Öte yandan bir çömlekçiye genellikle böyle üst sınıf bir cenaze töreni düzenlenmez. Belki de olağanüstü yetenekli ya da başarılı olduğu için sosyal statüsü yükselmişti.

Bilim insanları Antik Mısır ve Mezopotamya ilişkisine ışık tutan yeni çalışmanın sadece tek bir genom örneğine dayandığına ve daha fazla kanıt bulmayı beklediklerine değiniyor. Bu sayede iki bölgede yakın zamanda ortaya çıkan yazının kökenlerini ve farklı toplumlar arasındaki göçleri daha iyi anlamayı umuyorlar.

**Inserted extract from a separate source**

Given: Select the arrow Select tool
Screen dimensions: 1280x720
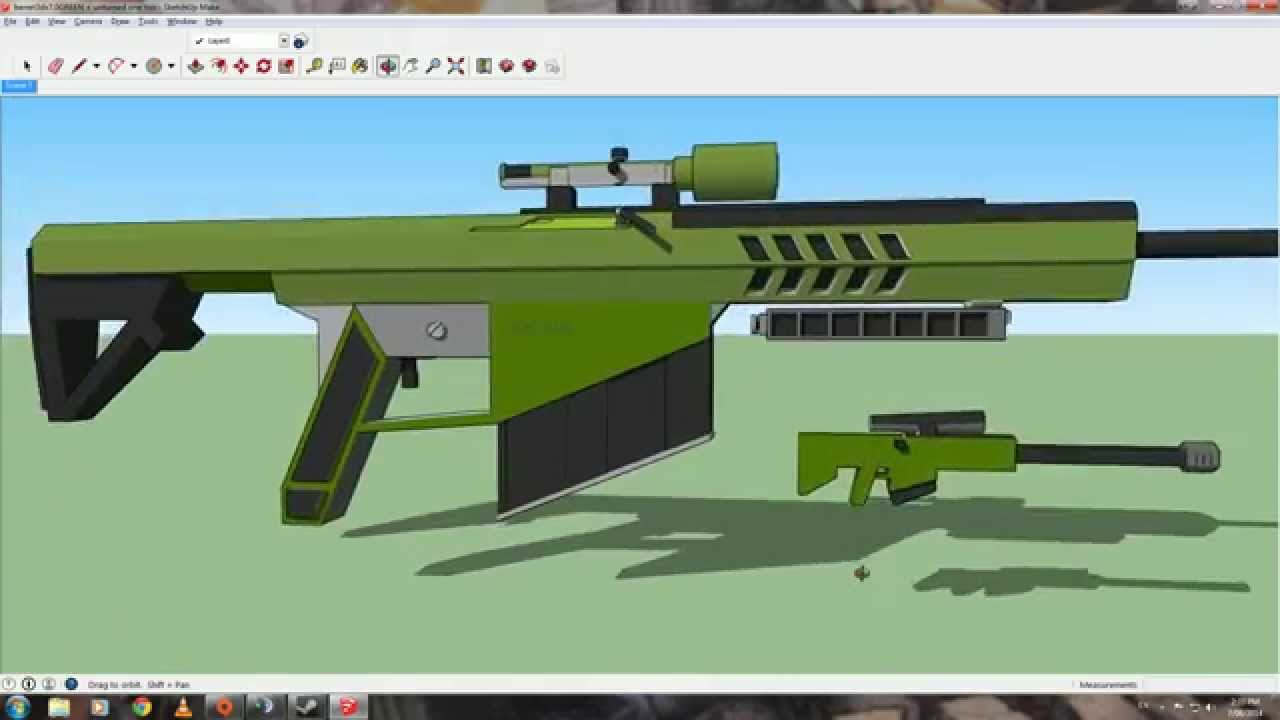Looking at the screenshot, I should [x=27, y=66].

Makalenin ortak yazarı Dr. Linus Girdland-Flink "Bu, insan genetik varyasyonu bulmacasının sadece bir parçası: Bugüne kadar yaşamış her insan ve onların genomu bu bulmacanın benzersiz bir parçasını oluşturuyor" diyerek ekliyor:

Hiçbir zaman herkesin genomunu dizileyemeyeceğiz ancak insanlık tarihinde bugün kim olduğumuzu şekillendiren önemli olayları doğru bir şekilde yeniden yapılandırmak için dünyanın dört bir yanından yeterince çeşitli örnek toplamayı umuyoruz.